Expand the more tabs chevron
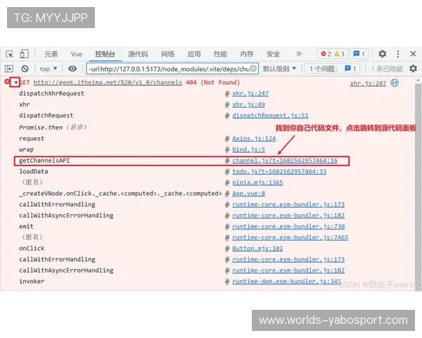The image size is (422, 338). (x=298, y=54)
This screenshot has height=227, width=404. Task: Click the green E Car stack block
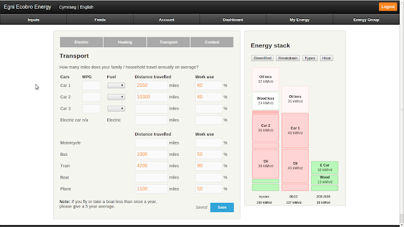pos(324,168)
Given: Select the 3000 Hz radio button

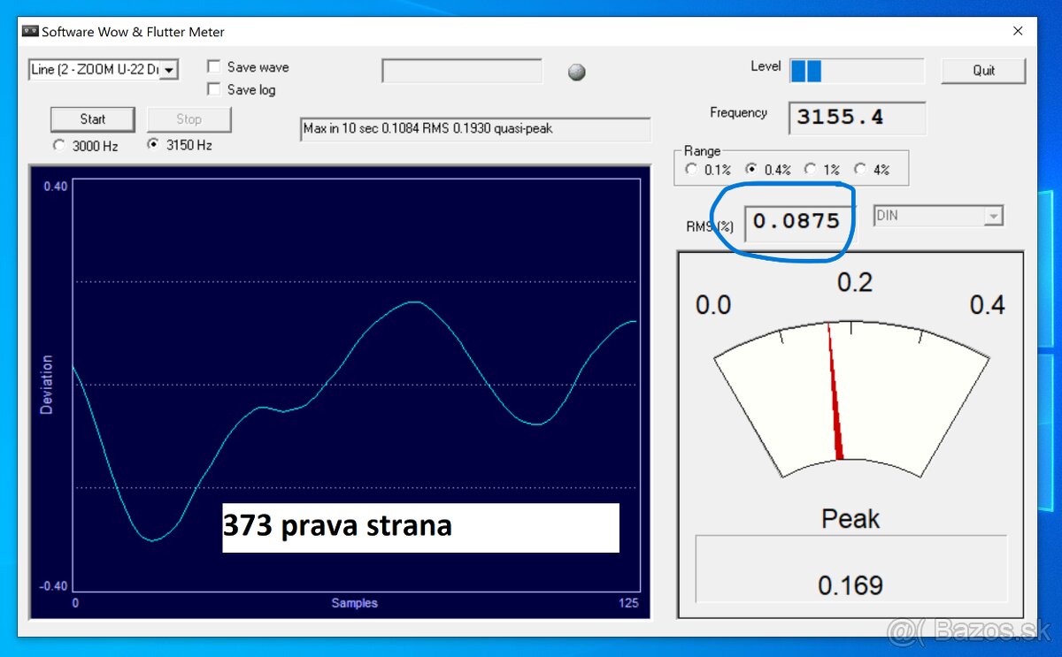Looking at the screenshot, I should coord(59,145).
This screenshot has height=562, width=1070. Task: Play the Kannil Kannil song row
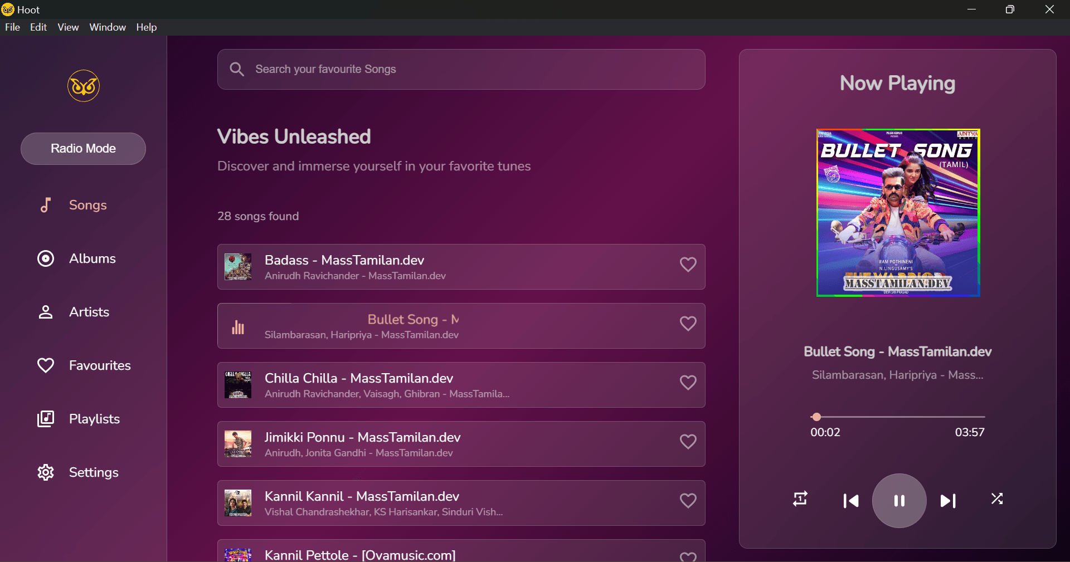461,503
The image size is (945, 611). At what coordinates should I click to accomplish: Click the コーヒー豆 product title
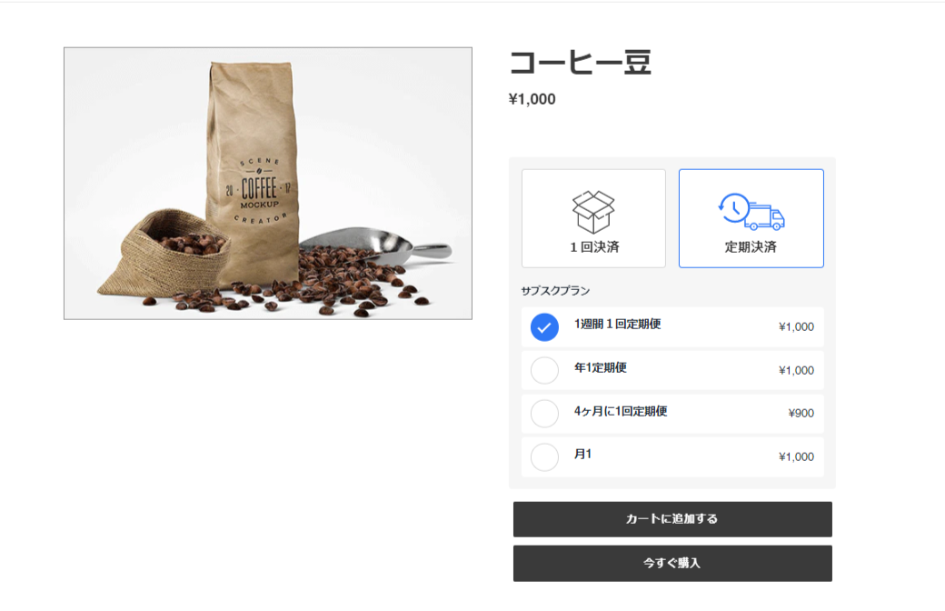pos(581,63)
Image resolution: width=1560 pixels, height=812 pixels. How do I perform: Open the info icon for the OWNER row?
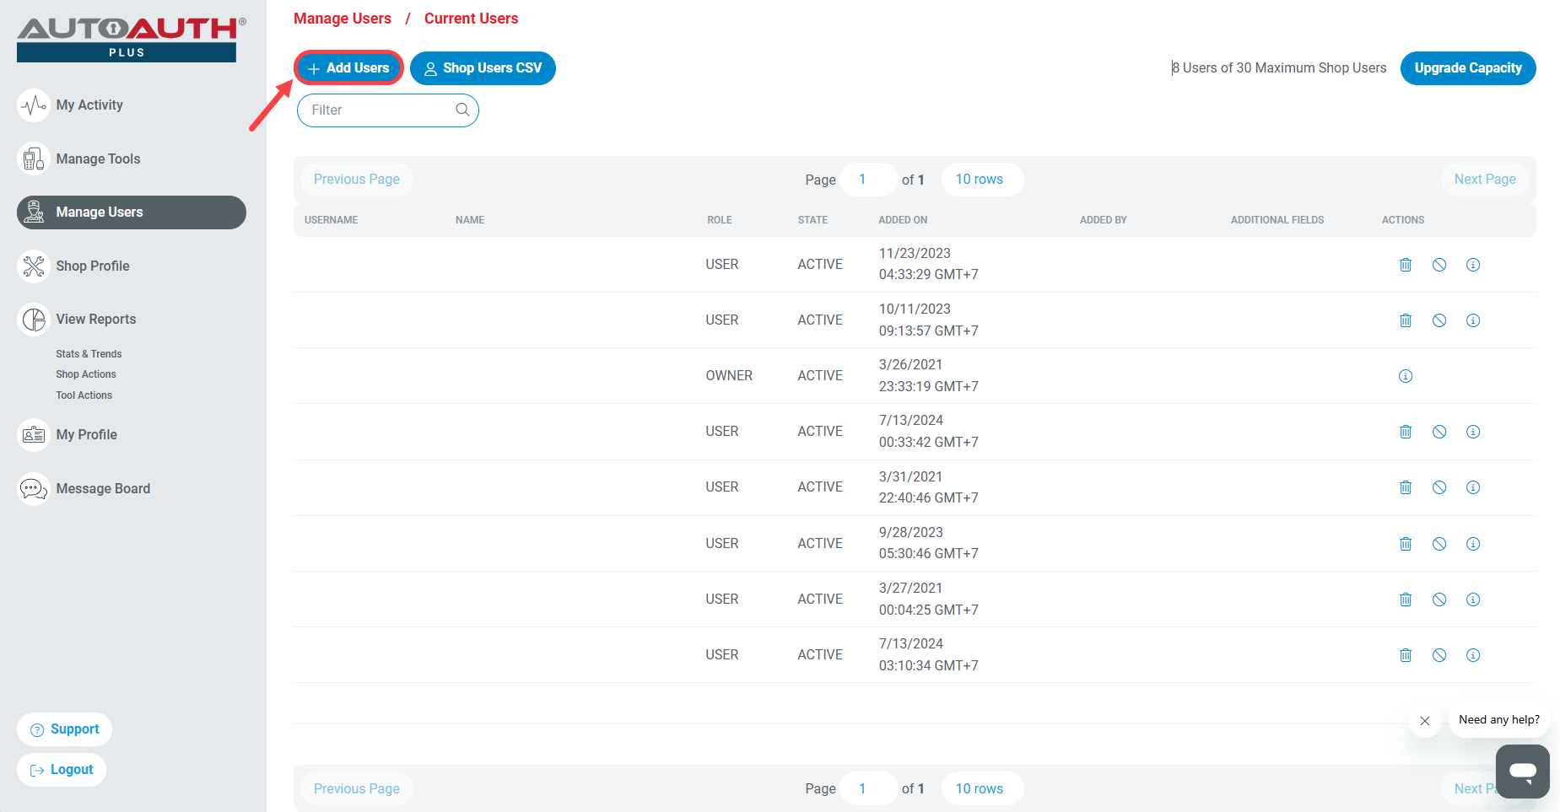pos(1406,376)
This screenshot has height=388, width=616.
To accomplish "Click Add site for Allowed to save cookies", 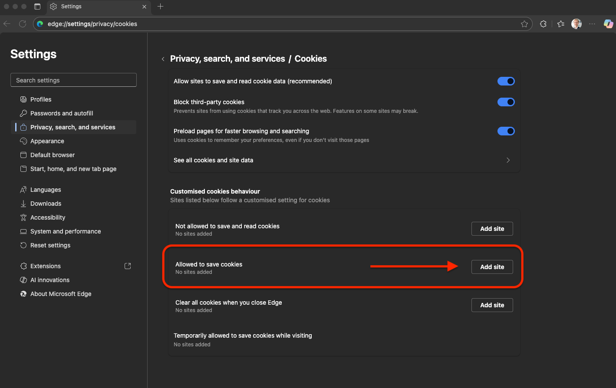I will pyautogui.click(x=492, y=266).
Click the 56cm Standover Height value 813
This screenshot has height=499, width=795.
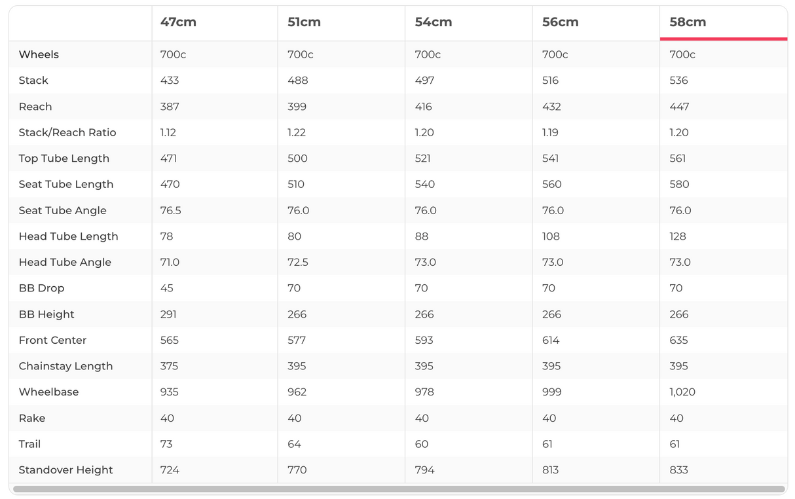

→ **WHAT THIS TASK INVOLVES**
What is needed is an exact copy of every line from the one with "Click the 56cm Standover Height value 813" to the end of the listing above, with the pictures left out.

→ **RESPONSE AREA**
Click the 56cm Standover Height value 813
This screenshot has height=499, width=795.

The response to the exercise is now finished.